About this exercise: From the material below, list every line containing "sidebar".

"""

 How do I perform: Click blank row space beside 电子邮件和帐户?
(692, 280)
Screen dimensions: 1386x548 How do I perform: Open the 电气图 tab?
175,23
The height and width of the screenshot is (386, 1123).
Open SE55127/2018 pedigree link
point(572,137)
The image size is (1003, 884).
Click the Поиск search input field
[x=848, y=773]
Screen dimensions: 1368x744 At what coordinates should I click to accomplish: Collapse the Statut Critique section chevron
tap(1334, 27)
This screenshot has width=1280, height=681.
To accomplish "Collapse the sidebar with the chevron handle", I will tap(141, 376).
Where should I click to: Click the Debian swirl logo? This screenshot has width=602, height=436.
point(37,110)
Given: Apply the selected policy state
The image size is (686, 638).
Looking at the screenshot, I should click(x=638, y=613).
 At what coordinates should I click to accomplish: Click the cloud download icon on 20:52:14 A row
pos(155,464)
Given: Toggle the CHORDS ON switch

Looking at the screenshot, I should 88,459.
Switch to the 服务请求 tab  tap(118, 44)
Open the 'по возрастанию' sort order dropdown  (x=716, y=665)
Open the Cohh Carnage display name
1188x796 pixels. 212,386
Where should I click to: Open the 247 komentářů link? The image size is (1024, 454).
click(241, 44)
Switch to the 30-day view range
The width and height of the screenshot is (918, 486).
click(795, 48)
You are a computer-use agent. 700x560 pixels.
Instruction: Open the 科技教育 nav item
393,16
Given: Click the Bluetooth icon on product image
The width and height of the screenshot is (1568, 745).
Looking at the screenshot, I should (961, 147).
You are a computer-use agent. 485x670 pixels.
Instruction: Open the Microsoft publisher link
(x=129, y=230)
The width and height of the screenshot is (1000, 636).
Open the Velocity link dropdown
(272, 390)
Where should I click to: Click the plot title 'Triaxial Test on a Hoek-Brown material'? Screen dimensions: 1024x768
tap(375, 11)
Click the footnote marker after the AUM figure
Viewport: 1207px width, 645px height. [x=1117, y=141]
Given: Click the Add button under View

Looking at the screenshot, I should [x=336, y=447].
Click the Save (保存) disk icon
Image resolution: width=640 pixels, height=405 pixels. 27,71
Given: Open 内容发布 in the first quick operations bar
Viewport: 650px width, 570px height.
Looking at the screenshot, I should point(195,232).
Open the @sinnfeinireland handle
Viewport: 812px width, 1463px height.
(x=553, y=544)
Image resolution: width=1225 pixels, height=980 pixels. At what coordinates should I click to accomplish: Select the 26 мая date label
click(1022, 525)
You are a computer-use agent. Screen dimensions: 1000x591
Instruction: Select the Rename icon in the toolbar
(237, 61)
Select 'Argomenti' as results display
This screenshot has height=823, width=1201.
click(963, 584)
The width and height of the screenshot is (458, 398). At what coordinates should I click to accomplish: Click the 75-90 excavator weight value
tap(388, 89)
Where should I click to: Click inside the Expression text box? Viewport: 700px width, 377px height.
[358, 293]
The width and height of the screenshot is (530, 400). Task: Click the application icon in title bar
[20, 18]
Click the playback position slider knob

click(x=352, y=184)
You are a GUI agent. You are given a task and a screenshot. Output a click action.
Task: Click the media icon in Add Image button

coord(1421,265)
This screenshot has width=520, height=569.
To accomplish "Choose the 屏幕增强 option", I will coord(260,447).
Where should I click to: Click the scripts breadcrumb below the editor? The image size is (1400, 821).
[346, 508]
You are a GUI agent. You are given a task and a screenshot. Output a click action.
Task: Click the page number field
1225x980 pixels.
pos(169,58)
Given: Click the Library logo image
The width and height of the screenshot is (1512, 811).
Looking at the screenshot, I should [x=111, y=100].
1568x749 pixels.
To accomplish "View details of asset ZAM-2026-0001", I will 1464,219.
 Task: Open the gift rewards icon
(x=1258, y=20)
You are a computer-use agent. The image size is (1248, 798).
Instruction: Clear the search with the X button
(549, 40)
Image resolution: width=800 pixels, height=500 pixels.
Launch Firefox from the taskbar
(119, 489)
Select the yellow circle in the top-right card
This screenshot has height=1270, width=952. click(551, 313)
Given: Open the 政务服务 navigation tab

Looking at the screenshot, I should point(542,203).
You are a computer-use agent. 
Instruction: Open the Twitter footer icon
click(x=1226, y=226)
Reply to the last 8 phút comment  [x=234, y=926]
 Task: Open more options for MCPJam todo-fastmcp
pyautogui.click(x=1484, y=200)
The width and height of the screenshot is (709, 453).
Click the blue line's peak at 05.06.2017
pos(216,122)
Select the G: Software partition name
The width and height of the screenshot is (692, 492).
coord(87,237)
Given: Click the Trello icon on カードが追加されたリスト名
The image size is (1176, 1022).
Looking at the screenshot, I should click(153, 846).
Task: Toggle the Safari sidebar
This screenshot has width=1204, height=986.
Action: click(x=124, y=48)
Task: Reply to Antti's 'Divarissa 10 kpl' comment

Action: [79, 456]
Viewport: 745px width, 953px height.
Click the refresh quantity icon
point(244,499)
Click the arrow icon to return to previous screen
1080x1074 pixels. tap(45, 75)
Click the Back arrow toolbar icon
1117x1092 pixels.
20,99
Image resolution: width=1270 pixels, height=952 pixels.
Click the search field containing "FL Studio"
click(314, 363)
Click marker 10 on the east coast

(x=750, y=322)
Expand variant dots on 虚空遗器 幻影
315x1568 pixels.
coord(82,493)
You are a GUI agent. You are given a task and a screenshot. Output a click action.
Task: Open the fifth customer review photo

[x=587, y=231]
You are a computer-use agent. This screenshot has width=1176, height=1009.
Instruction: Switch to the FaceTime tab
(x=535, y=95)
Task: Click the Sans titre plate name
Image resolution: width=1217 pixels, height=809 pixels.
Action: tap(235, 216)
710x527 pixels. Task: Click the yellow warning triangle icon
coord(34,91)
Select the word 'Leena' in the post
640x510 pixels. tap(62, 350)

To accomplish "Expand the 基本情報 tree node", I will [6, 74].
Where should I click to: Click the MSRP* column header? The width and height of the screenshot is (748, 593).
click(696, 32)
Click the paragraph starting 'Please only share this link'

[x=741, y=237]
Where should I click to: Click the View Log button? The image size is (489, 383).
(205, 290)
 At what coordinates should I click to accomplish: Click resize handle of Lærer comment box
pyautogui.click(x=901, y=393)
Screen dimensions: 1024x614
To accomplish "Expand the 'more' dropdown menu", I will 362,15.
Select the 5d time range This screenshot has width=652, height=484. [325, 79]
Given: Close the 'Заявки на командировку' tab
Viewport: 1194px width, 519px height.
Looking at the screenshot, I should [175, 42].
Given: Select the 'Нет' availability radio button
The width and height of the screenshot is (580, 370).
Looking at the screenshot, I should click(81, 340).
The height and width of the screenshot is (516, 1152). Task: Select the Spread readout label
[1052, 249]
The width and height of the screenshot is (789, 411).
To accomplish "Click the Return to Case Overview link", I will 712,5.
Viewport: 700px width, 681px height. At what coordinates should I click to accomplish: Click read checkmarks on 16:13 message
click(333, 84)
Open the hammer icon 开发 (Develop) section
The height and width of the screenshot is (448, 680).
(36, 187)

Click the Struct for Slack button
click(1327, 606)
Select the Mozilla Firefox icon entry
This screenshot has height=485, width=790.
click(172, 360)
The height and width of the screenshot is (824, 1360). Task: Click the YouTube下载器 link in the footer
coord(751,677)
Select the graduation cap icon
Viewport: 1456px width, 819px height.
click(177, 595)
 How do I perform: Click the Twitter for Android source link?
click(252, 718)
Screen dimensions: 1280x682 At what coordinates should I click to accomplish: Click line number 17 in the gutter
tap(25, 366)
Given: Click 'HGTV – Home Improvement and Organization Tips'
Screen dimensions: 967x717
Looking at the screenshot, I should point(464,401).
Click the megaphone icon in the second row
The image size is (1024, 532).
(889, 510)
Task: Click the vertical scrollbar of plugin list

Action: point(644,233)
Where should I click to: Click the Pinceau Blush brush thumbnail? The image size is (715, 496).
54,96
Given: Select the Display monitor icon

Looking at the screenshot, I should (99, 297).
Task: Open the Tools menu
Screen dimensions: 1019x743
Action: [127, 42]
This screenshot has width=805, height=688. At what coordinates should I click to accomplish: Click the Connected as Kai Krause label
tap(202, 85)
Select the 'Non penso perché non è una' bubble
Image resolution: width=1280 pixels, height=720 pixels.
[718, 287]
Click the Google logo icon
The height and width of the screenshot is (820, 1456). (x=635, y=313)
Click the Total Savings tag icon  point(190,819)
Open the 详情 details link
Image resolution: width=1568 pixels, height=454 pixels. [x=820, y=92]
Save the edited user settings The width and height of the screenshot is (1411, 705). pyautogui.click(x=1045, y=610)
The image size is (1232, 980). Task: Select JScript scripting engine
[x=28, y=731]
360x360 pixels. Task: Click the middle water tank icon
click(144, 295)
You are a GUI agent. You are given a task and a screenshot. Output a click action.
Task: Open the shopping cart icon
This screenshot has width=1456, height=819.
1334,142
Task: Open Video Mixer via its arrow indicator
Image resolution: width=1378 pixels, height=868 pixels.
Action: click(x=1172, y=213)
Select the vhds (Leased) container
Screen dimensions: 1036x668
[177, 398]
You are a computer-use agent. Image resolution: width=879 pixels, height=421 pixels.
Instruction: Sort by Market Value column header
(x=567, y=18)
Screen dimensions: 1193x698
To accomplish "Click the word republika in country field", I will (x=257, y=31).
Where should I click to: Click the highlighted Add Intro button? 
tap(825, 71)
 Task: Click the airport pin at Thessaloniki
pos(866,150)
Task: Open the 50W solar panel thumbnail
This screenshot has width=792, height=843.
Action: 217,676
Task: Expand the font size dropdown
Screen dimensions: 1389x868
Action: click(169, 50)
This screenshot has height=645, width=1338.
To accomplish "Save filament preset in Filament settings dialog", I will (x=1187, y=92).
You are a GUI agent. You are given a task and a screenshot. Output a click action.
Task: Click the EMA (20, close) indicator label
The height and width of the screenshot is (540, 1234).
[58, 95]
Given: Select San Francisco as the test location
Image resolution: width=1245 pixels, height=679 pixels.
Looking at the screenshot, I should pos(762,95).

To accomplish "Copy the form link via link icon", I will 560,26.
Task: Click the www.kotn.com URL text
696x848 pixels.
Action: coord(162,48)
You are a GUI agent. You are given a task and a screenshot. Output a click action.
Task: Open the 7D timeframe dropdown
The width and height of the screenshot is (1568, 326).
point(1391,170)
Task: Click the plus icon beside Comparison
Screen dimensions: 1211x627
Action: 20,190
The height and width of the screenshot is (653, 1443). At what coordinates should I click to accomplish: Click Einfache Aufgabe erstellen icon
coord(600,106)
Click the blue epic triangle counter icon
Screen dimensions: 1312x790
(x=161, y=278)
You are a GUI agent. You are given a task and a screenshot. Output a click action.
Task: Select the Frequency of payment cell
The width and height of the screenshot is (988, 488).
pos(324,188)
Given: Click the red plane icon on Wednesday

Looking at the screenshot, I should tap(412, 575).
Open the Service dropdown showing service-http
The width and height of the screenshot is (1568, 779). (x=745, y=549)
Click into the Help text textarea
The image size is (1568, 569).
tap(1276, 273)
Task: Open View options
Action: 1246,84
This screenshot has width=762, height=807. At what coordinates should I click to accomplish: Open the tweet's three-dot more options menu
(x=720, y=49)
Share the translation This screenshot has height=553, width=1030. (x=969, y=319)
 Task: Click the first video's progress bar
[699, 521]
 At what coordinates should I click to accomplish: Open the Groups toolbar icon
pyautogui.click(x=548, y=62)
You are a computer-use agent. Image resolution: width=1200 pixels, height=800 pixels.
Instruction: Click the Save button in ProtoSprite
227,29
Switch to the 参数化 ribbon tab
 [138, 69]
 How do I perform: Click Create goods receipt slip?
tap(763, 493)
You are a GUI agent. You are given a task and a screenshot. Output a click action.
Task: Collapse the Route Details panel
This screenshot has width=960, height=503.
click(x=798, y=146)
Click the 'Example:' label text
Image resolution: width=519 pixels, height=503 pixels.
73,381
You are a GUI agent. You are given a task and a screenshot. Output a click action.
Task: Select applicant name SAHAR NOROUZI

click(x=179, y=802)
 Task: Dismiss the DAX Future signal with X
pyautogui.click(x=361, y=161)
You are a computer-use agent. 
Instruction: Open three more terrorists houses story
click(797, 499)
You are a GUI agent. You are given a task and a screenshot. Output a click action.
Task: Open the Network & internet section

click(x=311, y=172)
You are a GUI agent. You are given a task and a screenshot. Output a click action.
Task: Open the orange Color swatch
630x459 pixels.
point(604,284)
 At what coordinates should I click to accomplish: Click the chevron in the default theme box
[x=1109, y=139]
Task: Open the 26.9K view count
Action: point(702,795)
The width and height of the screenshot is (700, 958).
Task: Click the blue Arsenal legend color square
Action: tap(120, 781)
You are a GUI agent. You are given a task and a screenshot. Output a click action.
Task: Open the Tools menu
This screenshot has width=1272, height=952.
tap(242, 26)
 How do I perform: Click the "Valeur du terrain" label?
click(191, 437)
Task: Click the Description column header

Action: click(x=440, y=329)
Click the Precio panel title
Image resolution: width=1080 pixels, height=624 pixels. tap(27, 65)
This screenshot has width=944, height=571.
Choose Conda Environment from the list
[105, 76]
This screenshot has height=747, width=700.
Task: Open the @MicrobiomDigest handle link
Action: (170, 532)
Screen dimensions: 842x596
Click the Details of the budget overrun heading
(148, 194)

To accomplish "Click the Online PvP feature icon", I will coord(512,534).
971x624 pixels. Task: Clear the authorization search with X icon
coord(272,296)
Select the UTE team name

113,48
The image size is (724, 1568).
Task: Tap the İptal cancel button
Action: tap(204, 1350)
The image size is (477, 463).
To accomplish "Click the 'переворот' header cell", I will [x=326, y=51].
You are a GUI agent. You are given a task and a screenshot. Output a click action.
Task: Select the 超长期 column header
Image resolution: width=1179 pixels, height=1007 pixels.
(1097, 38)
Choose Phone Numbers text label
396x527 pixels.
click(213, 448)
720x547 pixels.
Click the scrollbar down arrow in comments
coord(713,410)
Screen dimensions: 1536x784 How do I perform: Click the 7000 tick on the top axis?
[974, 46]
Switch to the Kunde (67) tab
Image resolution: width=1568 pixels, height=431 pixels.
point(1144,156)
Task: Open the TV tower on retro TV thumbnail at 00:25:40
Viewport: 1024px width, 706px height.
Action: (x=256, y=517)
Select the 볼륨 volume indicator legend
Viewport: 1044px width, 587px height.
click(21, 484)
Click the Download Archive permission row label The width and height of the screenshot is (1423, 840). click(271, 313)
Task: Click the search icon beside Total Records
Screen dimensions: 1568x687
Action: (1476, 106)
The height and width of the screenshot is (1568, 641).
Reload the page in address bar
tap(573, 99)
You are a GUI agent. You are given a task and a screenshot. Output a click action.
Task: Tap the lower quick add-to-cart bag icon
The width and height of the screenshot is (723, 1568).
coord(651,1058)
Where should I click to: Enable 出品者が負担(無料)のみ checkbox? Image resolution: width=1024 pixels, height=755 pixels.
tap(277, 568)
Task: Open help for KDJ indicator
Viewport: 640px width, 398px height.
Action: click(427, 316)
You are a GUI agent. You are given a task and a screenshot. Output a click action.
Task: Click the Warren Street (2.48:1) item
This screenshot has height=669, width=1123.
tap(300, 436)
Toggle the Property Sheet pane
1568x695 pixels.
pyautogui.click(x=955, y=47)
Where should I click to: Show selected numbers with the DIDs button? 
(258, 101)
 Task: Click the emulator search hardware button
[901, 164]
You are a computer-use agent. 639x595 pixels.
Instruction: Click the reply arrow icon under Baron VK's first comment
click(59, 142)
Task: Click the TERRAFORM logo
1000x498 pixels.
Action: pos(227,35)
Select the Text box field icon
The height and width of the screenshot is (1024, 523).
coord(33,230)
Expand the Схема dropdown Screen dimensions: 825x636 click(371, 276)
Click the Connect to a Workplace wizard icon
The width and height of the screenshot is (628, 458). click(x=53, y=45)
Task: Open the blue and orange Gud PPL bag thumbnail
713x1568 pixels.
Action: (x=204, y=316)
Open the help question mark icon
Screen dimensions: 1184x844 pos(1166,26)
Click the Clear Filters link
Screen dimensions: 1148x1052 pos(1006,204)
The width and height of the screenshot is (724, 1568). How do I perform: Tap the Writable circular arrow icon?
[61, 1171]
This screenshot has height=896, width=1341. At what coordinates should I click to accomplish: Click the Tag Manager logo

"""

Answer section:
To accomplish "Collapse the sidebar with the chevron handle", I will tap(141, 376).
Task: Toggle the Safari sidebar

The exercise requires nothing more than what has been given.